-- Data for review follows --
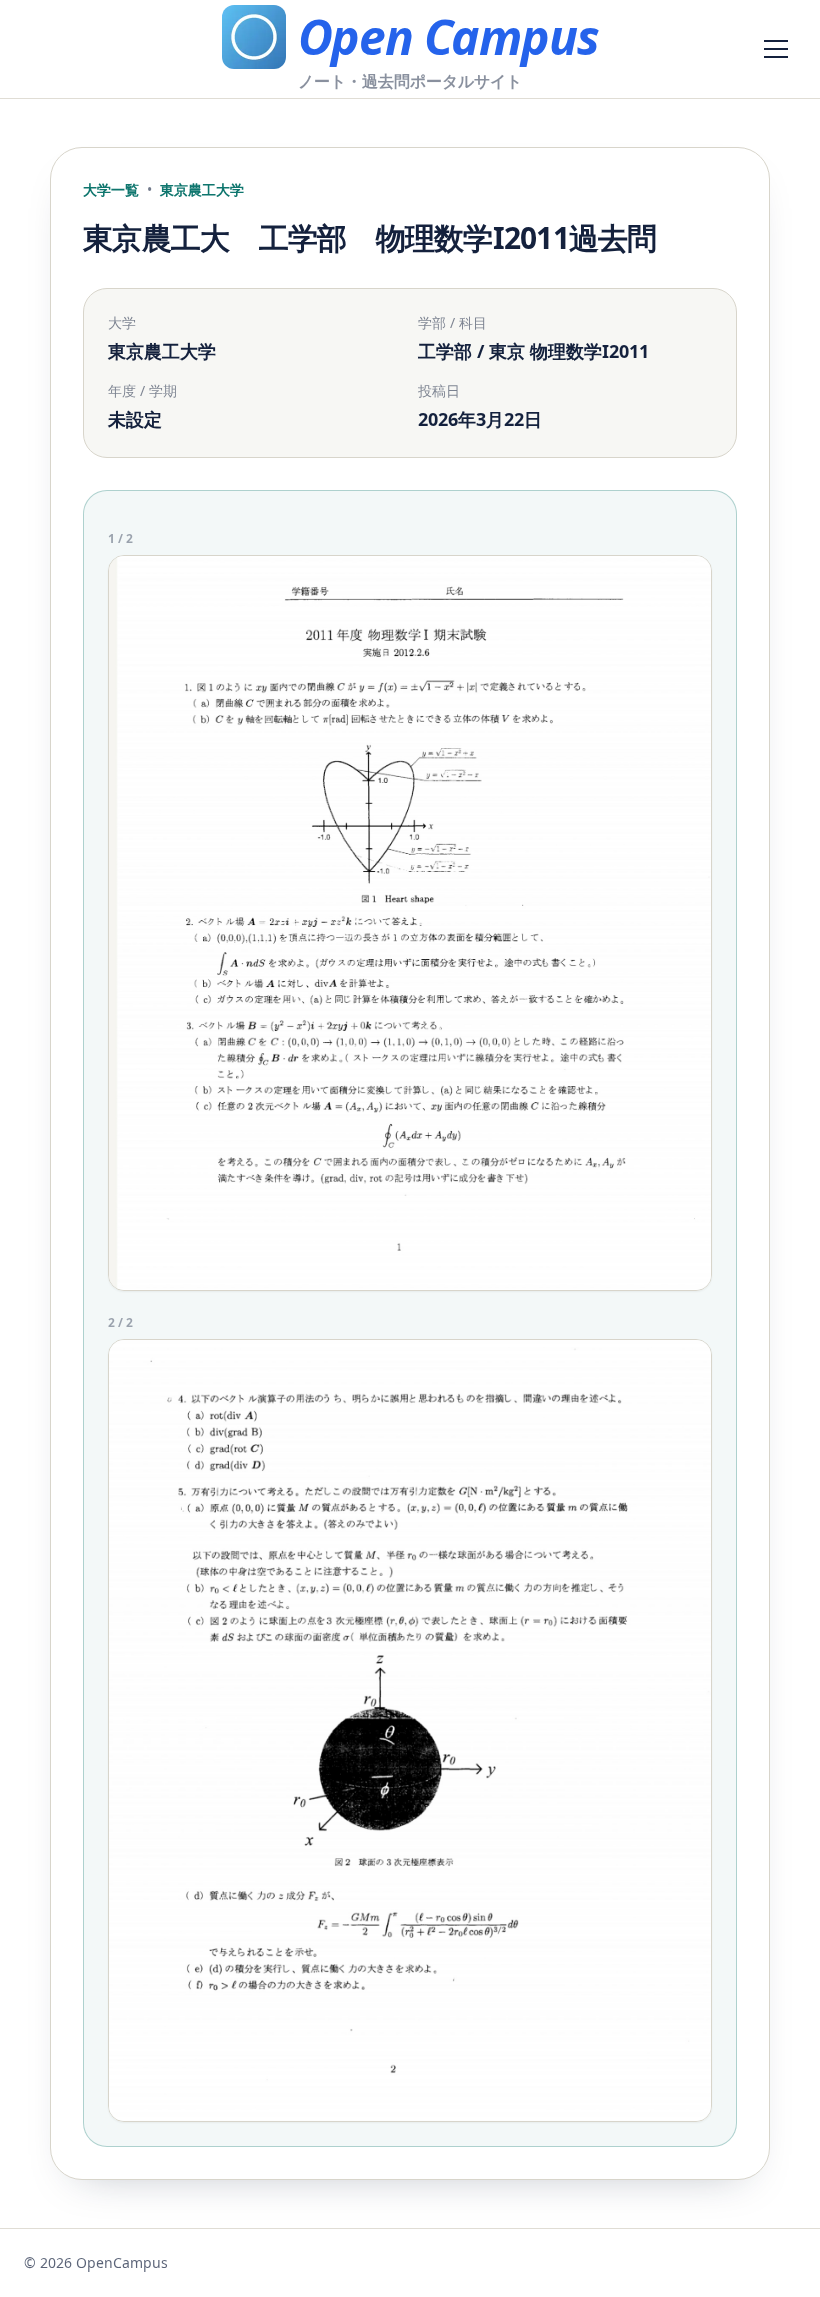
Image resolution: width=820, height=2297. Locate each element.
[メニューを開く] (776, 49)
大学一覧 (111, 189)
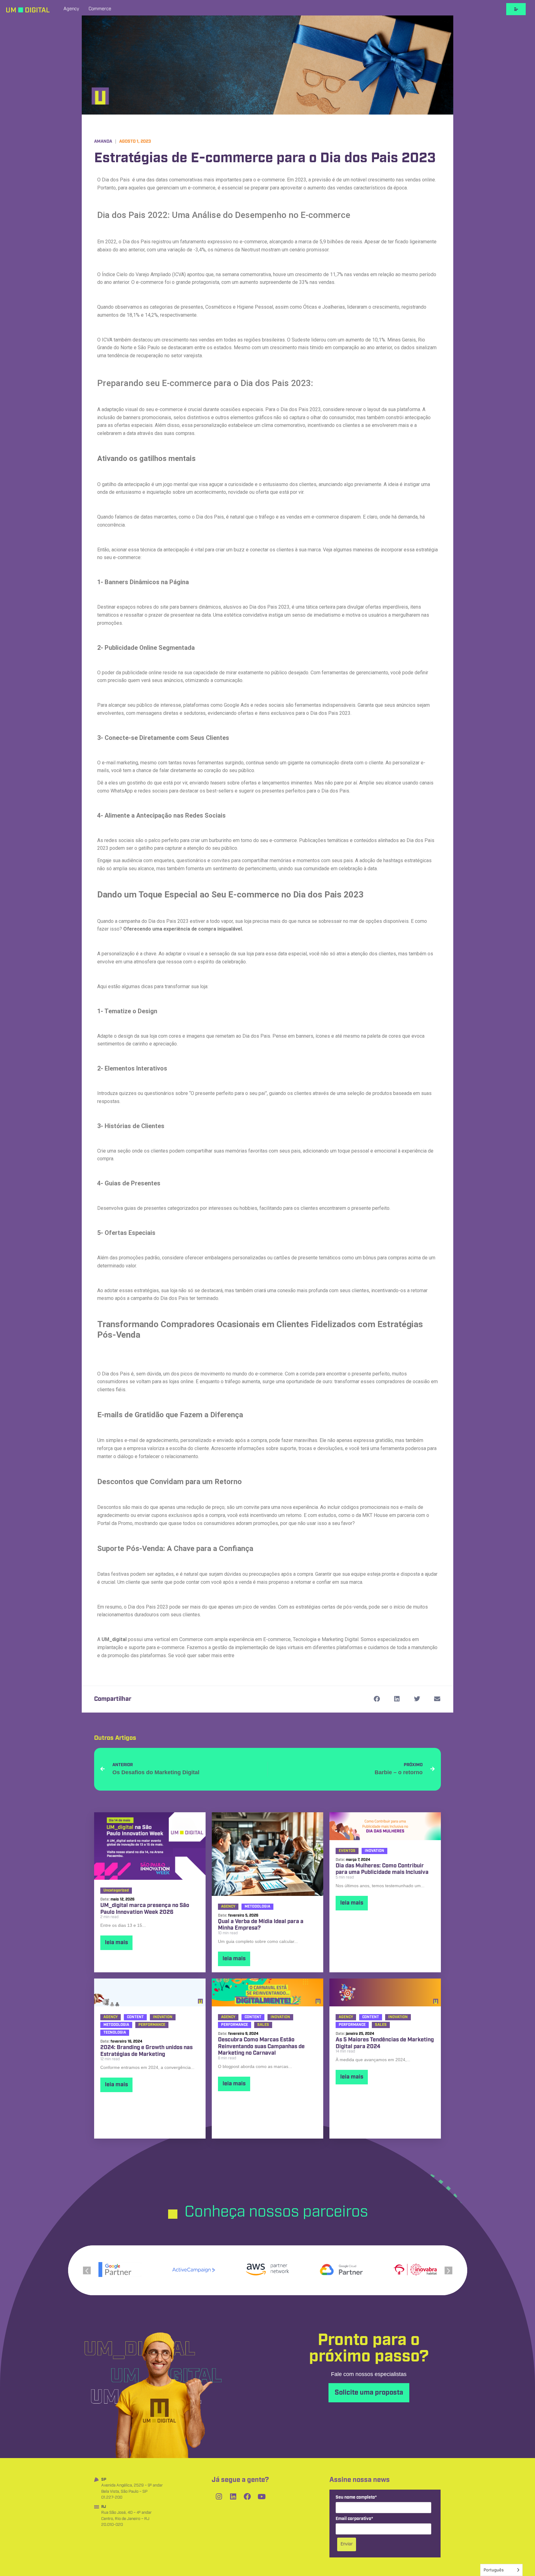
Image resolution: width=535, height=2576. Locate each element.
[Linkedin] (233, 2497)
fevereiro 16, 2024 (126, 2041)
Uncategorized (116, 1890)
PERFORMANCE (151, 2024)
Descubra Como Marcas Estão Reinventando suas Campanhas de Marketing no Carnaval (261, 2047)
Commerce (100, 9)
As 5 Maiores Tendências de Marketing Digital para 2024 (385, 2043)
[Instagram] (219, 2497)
-- Data for review concluded --
_Task brief_
Output nothing but the lines from the one containing "Commerce (100, 9)" through the last line of the data, exactly as they stand.

_Response box_
Commerce (100, 9)
As 5 Maiores Tendências de Marketing Digital para 2024 (385, 2043)
[Instagram] (219, 2497)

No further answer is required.